▸ **PROVIDED DATA**
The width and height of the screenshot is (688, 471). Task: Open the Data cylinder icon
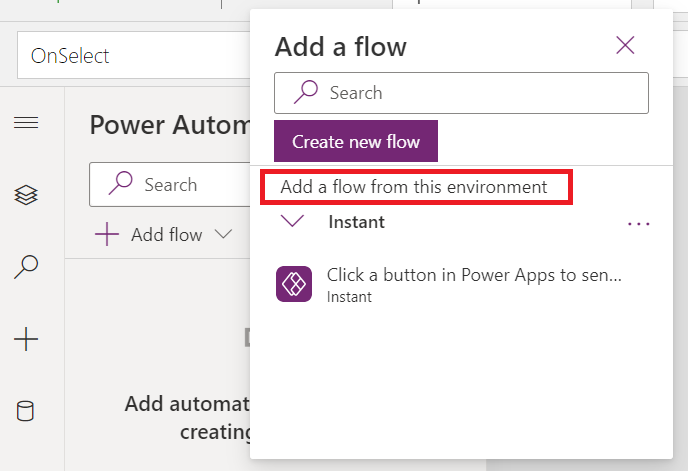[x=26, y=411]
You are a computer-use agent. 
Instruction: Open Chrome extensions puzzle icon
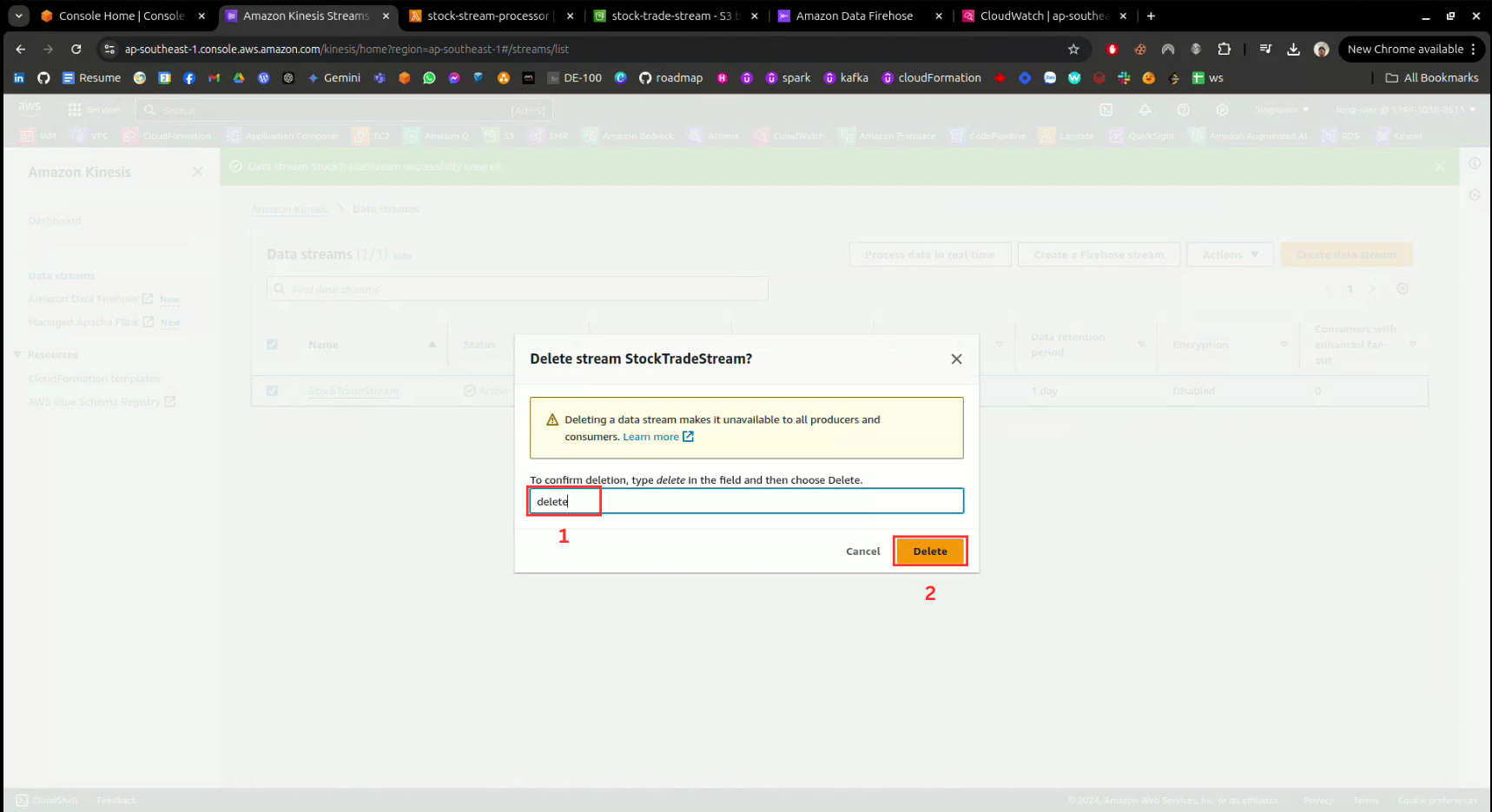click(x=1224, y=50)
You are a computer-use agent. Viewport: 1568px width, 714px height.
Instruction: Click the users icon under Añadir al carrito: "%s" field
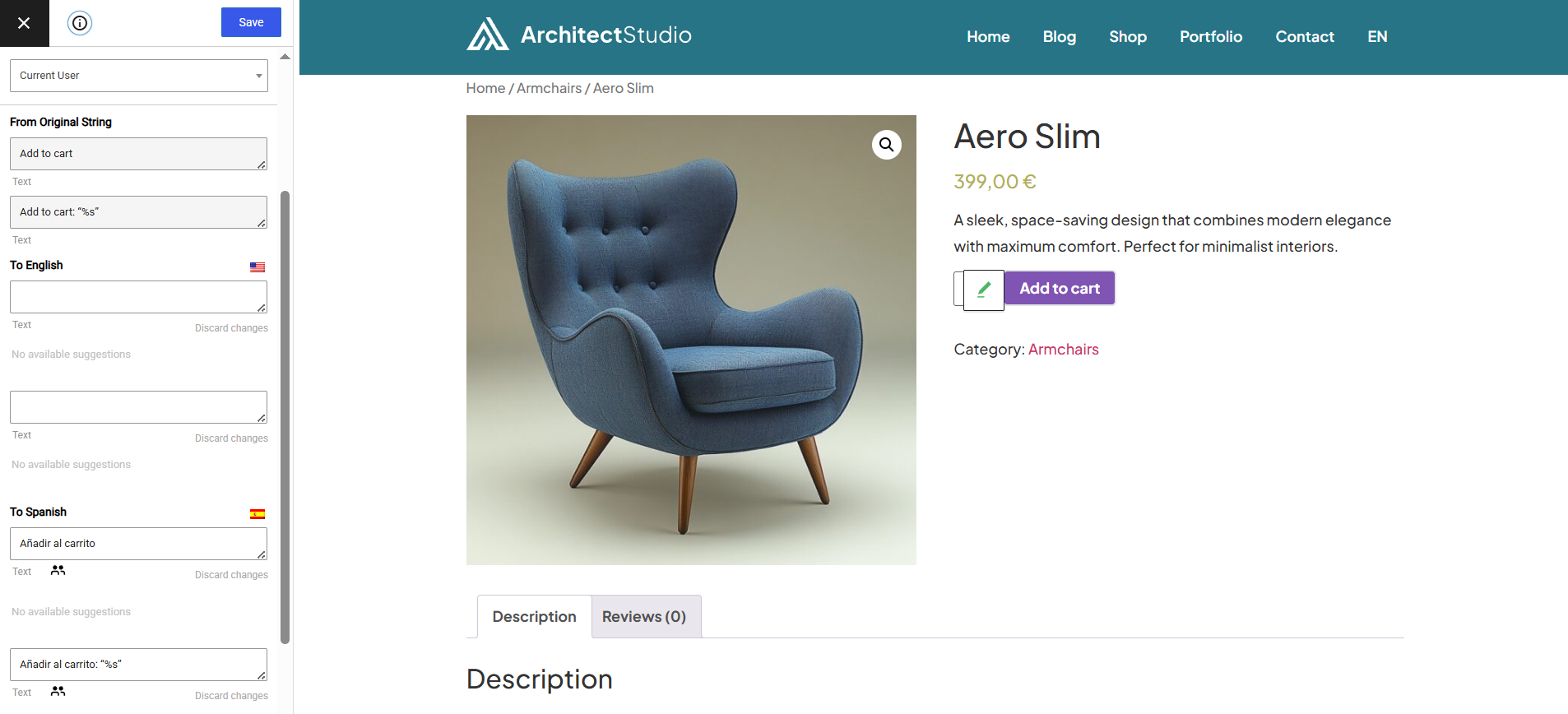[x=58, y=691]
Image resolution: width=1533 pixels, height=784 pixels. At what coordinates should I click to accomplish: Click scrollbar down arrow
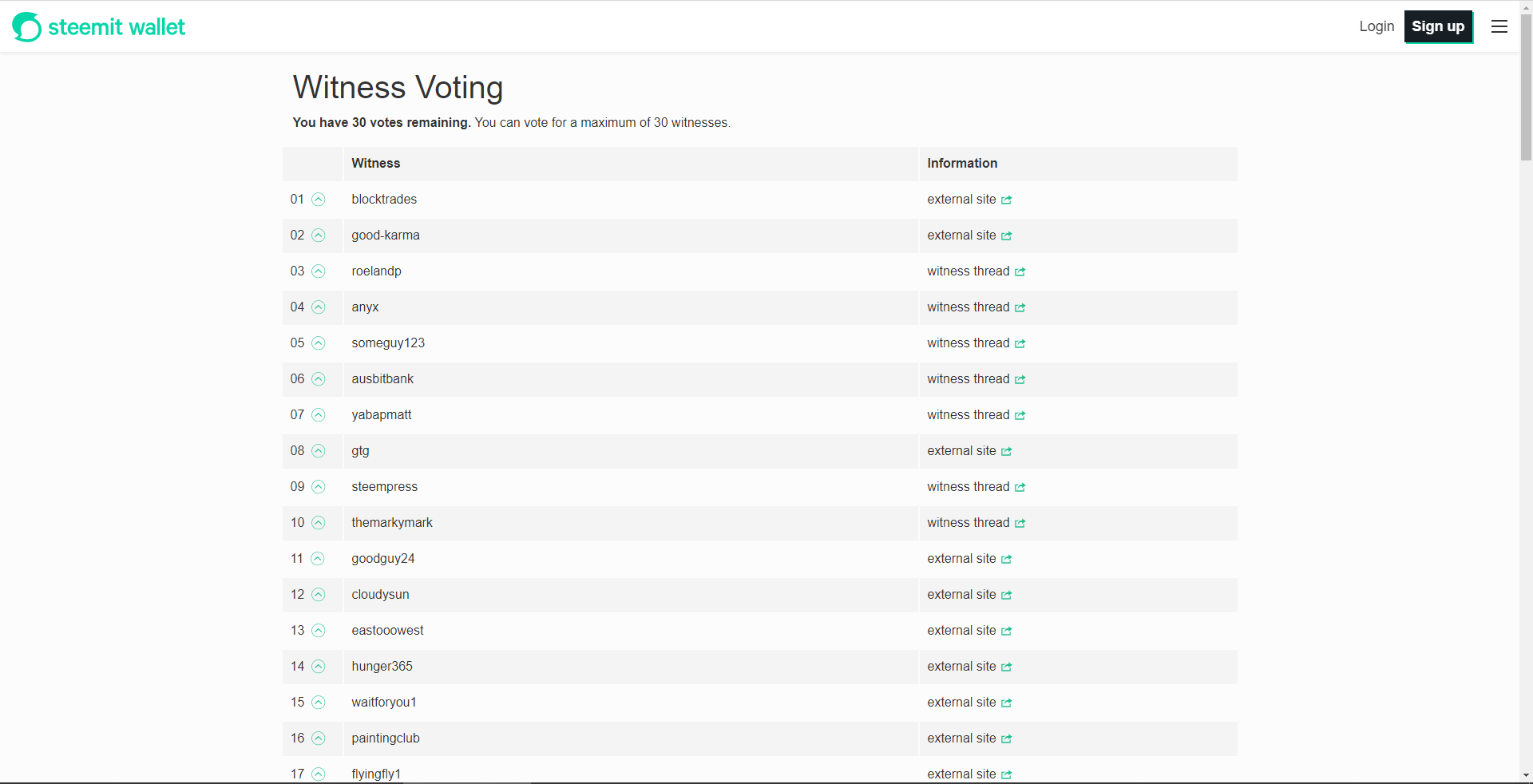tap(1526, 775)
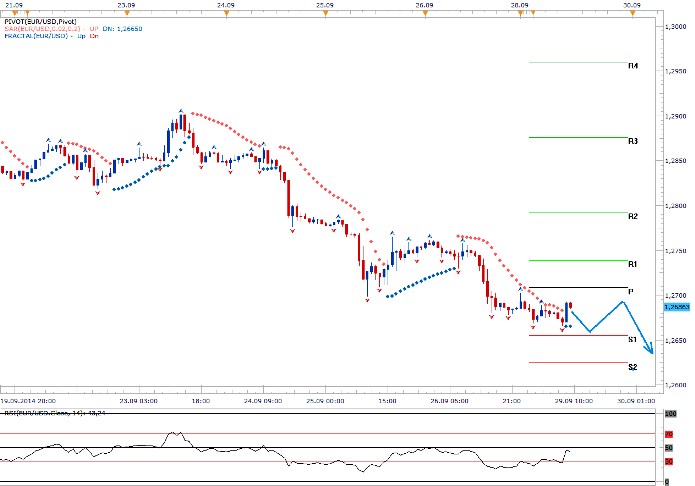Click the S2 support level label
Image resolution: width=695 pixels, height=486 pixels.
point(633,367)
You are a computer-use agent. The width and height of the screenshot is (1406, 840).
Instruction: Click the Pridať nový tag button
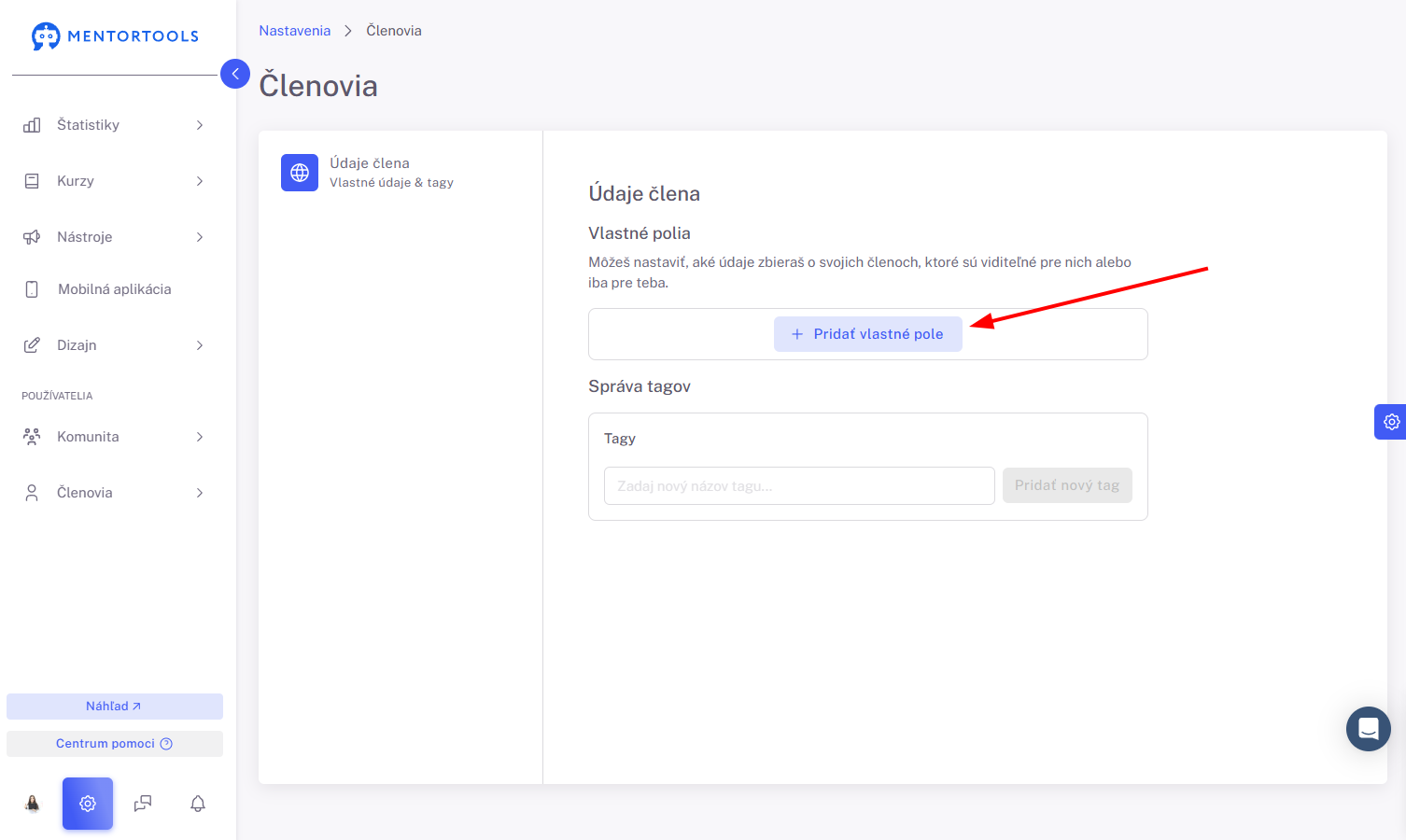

▸ **WHAT YOU ARE ASKED TO DO**
Reproduce the full material exactly, excluding the pictures.

▸ **EXPECTED OUTPUT**
The width and height of the screenshot is (688, 471). Task: Open the Data cylinder icon
[x=26, y=411]
You are a computer-use agent. 
Instruction: Open Chrome extensions puzzle icon
click(x=1224, y=50)
You are a computer-use agent. Viewport: 1568px width, 714px height.
Instruction: Click the users icon under Añadir al carrito: "%s" field
[x=58, y=691]
Image resolution: width=1533 pixels, height=784 pixels. At what coordinates should I click to accomplish: Click scrollbar down arrow
tap(1526, 775)
Click the S2 support level label
Image resolution: width=695 pixels, height=486 pixels.
point(633,367)
You are a computer-use agent. The width and height of the screenshot is (1406, 840).
Instruction: Click the Pridať nový tag button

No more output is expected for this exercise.